Need a Serious Weekend Baking Project? We’re Here to Help
From breads and cakes to bagels and muffins, try these recipes on your next free Saturday or Sunday.
The weekend is the ideal time to bake. A batch of cookies to break up a Saturday afternoon; a Sunday spent prepping treats and snacks to get through the week, like biscuits and crumbly scones. If you’re looking for new projects to tackle, we’ve gathered recipes spanning several categories to help give you inspiration. Want to make bagels from scratch? No problem. Craving croissants? We’ve got a recipe for that, too. Plus, the ultimate chocolate chip cookies, cakes, brownies, and more. Read on for some options and start carving out time on your calendar.
Bagels
These crisp, chewy bagels are made using a poolish, a fermentation starter made with bread flour, yeast, and water. In about three and a half hours, you’ll have a dozen bagels at your disposal. Eat them as-is, or use them in recipes like Niki Russ Federman and Josh Russ Tupper’s tasty “egg in a bagel hole” (no baking required)—skillet-toasted bagel halves with an egg cracked into the hole, served with your choice of toppings. Bacon and avocado? Delicious. Ham and cheese à la croque madame? Go for it.
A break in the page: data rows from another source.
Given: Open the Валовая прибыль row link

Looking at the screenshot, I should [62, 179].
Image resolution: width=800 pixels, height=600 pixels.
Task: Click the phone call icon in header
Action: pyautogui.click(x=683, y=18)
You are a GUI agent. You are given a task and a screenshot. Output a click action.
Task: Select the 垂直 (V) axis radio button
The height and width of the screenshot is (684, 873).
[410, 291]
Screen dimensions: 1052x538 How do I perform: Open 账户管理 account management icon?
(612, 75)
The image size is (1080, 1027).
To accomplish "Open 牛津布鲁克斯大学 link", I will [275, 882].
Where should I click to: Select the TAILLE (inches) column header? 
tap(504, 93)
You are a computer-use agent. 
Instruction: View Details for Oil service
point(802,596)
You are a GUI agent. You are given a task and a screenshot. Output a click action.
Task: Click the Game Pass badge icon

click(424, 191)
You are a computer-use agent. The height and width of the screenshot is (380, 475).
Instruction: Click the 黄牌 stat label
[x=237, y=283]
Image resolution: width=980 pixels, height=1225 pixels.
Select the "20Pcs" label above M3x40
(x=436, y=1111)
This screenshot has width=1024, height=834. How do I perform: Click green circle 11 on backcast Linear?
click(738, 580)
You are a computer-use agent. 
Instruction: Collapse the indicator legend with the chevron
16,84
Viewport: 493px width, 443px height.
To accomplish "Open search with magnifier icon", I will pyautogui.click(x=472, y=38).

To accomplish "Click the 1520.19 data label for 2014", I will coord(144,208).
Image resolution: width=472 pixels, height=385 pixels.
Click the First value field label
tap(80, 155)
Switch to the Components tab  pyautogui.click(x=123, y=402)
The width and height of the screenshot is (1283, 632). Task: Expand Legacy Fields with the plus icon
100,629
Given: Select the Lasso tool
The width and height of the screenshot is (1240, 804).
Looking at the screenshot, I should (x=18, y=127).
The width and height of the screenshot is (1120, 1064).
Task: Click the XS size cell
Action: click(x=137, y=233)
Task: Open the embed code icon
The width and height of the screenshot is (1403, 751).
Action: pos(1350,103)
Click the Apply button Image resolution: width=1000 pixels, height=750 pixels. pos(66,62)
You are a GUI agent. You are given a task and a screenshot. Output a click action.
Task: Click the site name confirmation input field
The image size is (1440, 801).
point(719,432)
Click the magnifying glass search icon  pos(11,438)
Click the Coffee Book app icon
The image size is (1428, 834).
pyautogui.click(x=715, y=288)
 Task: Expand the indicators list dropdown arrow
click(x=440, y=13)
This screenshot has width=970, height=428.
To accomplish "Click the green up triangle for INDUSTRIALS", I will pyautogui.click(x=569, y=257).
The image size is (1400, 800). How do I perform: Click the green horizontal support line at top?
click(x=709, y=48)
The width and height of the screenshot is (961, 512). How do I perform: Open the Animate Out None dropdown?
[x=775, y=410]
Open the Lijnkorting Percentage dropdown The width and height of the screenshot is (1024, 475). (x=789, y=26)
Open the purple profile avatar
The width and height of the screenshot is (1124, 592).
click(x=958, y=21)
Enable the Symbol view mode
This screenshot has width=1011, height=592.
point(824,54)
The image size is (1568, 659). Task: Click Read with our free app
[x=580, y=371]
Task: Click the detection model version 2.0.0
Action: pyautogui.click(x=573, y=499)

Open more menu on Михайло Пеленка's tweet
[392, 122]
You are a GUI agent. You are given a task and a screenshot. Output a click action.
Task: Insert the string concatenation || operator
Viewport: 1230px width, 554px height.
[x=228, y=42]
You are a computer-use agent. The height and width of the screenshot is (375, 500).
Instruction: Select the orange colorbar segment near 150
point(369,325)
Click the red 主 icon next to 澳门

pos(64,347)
If you decide to do sesame bagels, they also make a brunch-ready casserole.
Get the Recipe: Homemade Bagels
Get the Recipe: Egg in a Bagel Hole
Get the Recipe: Sesame Bagel Breakfast Casserole
Muffins
Muffins are delicious, sweet or savory. Our zucchini muffins with coconut-cashew streusel get an extra punch of flavor from a lime-and-coconut milk glaze and ground cardamom; Colby and Megan Garrelts’ scallion-corn muffins only require 10 ingredients, and come together in just 45 minutes. And you can’t beat a classic like chocolate chip and banana muffins. (As an added bonus, the latter freezes well for up to a month.)
Need something gluten-free? Make these pumpkin muffins, which can also be frozen up to a month and are topped with a crumbly streusel.
Get the Recipe: Zucchini Muffins with Coconut-Cashew Streusel
Get the Recipe: Scallion-Corn Muffins
Get the Recipe: Chocolate Chip and Banana Muffins
Get the Recipe: Gluten-Free Pumpkin Muffins
More Recipes: Breakfast Muffins
Croissants
Pulling apart a flaky, buttery croissant is one of life’s simple pleasures. In this recipe from Erika Skolnik, the key is using high-fat, European-style butter. Once you’ve got them down, we also have a few recipes for croissant pudding, like this caramel version from Nigella Lawson.
Get the Recipe: Croissants
Get the Recipe: Caramel-Croissant Pudding
Breads
We have all kinds of bread recipes—quick breads including miso banana bread and zucchini breakfast bread; foccacia; flatbreads like this recipe from Maydan and Vikram Sunderam’s bacon-chile naan; rye bread; and so much more. If you’re looking to take the plunge and start making sourdough bread, we not only have a recipe for starter, but a helpful guide for using it as well, addressing all of your questions and worries. You can use starters to make breads like this country boule from Graison Gill of Bellegarde Bakery. It’s definitely a lengthy weekend project, but the end results are gorgeous.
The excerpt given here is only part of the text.